Два крайне показательных примера вернейшего следования своему кумиру дают нам два тенора, сицилиец и испанец.
Джулио Крими, голос которого был напоен всеми ароматами его родного острова, проработал несколько сезонов в театре «Метрополитен», восторженно наблюдая там обожаемое им светило высшего порядка. Через год после смерти Карузо он оставил этот театр и перебрался в Италию. Там он пел «Кармен» в театре «Ла Скала» и «Аиду», а также «Африканку» в некоторых других театрах. Голос Крими вызывает в памяти образ той юной простушки, которая, не ведая о своей красоте, берет себе за образец женщину, поразившую ее воображение, перенимает у нее прическу, манеру красить губы, жесты, походку и интонации, забыв в конце концов о себе самой и отрешившись от собственной личности.

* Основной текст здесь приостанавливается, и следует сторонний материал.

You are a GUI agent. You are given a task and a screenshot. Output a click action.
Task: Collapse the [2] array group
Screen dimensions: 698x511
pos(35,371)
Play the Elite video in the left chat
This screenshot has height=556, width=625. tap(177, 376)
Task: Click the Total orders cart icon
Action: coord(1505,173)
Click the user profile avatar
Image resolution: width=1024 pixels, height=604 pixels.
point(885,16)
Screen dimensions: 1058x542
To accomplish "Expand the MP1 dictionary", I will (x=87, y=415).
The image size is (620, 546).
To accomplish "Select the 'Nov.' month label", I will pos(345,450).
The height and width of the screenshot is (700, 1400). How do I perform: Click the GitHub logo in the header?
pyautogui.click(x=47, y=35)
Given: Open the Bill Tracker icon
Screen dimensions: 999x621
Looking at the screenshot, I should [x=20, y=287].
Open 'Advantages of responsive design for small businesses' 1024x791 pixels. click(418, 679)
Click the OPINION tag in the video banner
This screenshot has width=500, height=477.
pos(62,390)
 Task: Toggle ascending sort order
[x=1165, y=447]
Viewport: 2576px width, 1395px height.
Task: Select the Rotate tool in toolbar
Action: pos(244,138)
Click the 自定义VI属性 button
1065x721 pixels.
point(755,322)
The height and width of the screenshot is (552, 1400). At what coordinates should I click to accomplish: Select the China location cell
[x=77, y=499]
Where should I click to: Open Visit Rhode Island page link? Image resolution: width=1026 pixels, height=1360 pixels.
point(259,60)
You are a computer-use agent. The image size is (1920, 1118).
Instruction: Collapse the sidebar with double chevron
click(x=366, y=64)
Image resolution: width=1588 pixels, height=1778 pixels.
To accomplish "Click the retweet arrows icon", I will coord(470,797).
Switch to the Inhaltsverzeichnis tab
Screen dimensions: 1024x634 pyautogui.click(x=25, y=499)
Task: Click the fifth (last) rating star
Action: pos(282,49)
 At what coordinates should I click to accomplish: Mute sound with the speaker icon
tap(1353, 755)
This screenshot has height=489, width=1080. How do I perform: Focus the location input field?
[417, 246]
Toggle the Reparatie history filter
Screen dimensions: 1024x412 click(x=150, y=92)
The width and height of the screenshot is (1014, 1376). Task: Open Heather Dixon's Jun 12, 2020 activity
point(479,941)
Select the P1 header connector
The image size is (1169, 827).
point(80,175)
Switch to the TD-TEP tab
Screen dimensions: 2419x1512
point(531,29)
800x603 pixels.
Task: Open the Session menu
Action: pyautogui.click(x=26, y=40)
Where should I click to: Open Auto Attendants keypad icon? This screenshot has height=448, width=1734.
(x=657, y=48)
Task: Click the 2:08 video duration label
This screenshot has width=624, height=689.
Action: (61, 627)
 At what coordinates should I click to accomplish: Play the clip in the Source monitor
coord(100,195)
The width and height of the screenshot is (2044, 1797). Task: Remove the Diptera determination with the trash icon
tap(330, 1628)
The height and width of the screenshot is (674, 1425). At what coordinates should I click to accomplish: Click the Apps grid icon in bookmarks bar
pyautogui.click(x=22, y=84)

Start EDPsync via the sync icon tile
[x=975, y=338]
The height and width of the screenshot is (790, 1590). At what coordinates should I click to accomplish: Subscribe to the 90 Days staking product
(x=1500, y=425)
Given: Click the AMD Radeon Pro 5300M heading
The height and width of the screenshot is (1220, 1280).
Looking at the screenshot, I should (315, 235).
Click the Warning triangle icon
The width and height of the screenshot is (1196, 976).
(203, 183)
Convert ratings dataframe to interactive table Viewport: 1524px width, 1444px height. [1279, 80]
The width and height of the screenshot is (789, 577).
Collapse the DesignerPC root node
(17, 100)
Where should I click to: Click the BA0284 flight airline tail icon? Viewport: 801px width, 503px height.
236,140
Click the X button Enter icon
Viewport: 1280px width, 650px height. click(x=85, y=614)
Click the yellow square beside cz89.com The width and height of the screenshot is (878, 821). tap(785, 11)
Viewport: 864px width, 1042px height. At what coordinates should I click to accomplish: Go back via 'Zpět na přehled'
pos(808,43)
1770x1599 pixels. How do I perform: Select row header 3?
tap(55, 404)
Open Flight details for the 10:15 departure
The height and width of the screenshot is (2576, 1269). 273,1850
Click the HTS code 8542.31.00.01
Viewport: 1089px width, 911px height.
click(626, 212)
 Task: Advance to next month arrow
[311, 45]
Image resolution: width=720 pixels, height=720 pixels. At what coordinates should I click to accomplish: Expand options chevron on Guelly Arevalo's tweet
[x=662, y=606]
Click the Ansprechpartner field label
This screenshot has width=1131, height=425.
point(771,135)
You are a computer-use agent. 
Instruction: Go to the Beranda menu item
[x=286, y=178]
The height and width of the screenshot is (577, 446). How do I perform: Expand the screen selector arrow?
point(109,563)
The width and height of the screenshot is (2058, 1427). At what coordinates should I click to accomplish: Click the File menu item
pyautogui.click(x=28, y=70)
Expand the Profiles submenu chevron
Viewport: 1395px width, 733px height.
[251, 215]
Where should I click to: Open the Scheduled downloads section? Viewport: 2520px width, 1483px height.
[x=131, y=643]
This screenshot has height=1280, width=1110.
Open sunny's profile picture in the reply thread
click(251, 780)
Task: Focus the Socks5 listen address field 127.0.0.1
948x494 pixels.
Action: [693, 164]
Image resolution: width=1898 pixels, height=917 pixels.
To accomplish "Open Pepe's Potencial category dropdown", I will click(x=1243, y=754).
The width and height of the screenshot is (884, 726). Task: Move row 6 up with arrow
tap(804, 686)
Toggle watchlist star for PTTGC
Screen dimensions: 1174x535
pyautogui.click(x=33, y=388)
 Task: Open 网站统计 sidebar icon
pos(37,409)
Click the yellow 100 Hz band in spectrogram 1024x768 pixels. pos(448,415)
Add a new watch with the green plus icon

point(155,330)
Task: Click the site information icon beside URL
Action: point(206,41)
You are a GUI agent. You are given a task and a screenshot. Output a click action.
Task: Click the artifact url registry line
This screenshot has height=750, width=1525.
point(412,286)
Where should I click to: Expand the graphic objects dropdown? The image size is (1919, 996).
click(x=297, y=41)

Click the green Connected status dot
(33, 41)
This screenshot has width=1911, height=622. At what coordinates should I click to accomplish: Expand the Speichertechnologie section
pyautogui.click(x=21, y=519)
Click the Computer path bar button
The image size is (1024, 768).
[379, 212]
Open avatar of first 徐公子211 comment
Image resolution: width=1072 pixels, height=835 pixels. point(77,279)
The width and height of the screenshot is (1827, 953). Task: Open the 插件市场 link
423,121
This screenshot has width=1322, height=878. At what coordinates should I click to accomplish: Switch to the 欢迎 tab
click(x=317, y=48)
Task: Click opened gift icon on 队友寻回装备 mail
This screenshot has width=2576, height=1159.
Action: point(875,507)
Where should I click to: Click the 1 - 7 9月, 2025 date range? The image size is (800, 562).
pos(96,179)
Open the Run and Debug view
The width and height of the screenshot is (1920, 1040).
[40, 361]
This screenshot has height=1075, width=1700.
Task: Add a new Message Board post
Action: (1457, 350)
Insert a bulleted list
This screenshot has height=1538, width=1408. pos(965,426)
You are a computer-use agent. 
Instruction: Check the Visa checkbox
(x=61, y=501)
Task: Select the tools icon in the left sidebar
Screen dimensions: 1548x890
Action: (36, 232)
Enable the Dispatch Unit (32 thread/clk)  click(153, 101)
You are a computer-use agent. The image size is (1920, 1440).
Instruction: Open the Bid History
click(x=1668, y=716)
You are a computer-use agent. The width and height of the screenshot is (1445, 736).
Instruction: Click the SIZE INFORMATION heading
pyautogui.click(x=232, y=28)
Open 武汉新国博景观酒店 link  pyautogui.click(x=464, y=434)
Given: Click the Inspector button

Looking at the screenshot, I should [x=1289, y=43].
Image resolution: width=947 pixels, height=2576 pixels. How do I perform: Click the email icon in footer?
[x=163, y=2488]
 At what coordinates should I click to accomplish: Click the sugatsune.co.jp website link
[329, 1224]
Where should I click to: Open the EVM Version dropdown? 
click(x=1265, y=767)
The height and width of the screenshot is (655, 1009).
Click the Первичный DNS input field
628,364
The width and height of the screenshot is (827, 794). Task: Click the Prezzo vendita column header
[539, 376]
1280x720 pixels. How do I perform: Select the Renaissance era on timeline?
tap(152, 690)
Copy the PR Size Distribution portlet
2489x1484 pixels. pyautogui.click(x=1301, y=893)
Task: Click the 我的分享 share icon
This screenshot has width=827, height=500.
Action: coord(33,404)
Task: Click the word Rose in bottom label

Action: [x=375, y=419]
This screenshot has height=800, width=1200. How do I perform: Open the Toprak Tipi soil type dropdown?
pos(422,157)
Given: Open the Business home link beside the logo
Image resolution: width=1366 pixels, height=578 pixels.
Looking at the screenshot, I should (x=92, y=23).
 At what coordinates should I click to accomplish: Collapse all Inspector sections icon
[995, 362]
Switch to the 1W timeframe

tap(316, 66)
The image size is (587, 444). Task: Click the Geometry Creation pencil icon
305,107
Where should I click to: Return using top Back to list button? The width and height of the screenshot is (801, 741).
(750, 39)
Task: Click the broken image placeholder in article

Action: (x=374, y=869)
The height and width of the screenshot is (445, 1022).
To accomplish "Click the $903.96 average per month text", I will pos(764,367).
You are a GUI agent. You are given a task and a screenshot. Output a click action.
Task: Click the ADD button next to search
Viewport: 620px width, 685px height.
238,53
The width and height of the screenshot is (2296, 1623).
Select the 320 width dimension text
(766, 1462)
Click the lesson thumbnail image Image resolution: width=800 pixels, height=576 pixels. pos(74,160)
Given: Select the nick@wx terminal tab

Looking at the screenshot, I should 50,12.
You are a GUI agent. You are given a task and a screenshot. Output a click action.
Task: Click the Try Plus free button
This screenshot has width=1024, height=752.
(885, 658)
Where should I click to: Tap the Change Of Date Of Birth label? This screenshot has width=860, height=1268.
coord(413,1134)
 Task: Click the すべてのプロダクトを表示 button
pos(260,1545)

Точно таким же образом забыл о себе и уроженец Валенсии Антонио Кортис, став жертвой подражательства и собственного «комплекса неполноценности». Он начал солистом на вторых партиях и вот, выступая в театре «Колон» как Арлекин в «Паяцах», он был ослеплен искусством великого Карузо (который пел Канио) до такой степени, что в течение всей остальной своей артистической жизни, словно некое благословенное бремя, нес на себе его влияние. Кортису, прозванному «маленьким Карузо» и певшему впоследствии в «Тоске», «Кармен» и «Паяцах», запомнился округлый звук маэстро, идеальная слитность середины и переходных нот, теплота и экспансивность его вокала. Но чрезмерное нагнетание воздушного давления (прием, заимствованный им у Карузо) быстро измочалило его диафрагму и лишило упругости легочную ткань. Свой жизненный путь он закончил мужественно, глядя смерти прямо в лицо, словно торреро, сраженный быком на арене.